#### [PAGE]
######

Saturday, November 04, 2006

Creation and Atonement - Waters and the Flood

"The LORD sits enthroned over the flood", Psalm 29:10.

Psalm 93
1The LORD reigneth, he is clothed with majesty; the LORD is clothed with strength, wherewith he hath girded himself: the world also is established, that it cannot be moved. 2Thy throne is established of old: thou art from everlasting. 3The floods have lifted up, O LORD, the floods have lifted up their voice; the floods lift up their waves. 4The LORD on high is mightier than the noise of many waters, yea, than the mighty waves of the sea.

Psalm 18:4
4The sorrows of death compassed me, and the floods of ungodly men made me afraid.

Psalm 24
1The earth is the LORD's, and the fullness thereof; the world, and they that dwell therein. 2For he hath founded it upon the seas, and established it upon the floods.


Isaiah 51
10Art thou not it which hath dried the sea, the waters of the great deep; that hath made the depths of the sea a way for the ransomed to pass over?

Margaret Barker says "Jerusalem and its temple, the centre of the whole creation, had been established as dry land in the midst of the watery chaos."

At creation the Lord subdued and bound the waters. The Waters and the Flood are very important in Biblical imagery. What do they represent?

Psalm 69 - Straightforwardly says the Waters and Flood are the people. The deep waters are the persecutors.

1
Save me, O God; for the waters are come in unto my soul. 2I sink in deep mire, where there is no standing: I am come into deep waters, where the floods overflow me...4They that hate me without a cause are more than the hairs of mine head: they that would destroy me, being mine enemies wrongfully, are mighty: then I restored that which I took not away...14Deliver me out of the mire, and let me not sink: let me be delivered from them that hate me, and out of the deep waters. 15Let not the waterflood overflow me, neither let the deep swallow me up, and let not the pit shut her mouth upon me.

######

#### [DATA EXTRACT]
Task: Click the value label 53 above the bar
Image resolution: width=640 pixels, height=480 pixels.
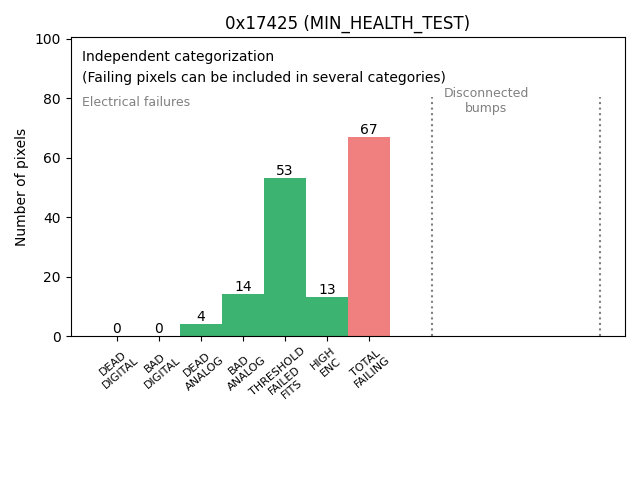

######

#### [REQUIRED TASKS]
A. According to the post on waters and the flood, what does Margaret Barker say was established as dry land in the midst of the watery chaos?
B. Write the next part of the post on waters and the flood, picking up after its last sentence.
The lines are material separate from the post on waters and the flood.

#### [RESULTS BY TASK]
A. Jerusalem and its temple.

B.
From the Girardian Lectionary, the flood is collective violence. It's a deluge of collective violence against a single victim. The story of Noah is like the story of the Gerasene Demoniac, it's a reversal, not the single victim but the community that is engulfed in the Flood. The Lord lifts up the single victim.

Psalm 65
5By terrible things in righteousness wilt thou answer us, O God of our salvation; who art the confidence of all the ends of the earth, and of them that are afar off upon the sea: 6Which by his strength setteth fast the mountains; being girded with power: 7Which stilleth the noise of the seas, the noise of their waves, and the tumult of the people.

Revelation 17:15
is quite explicit.
15And he saith unto me, The waters which thou sawest, where the whore sitteth, are peoples, and multitudes, and nations, and tongues.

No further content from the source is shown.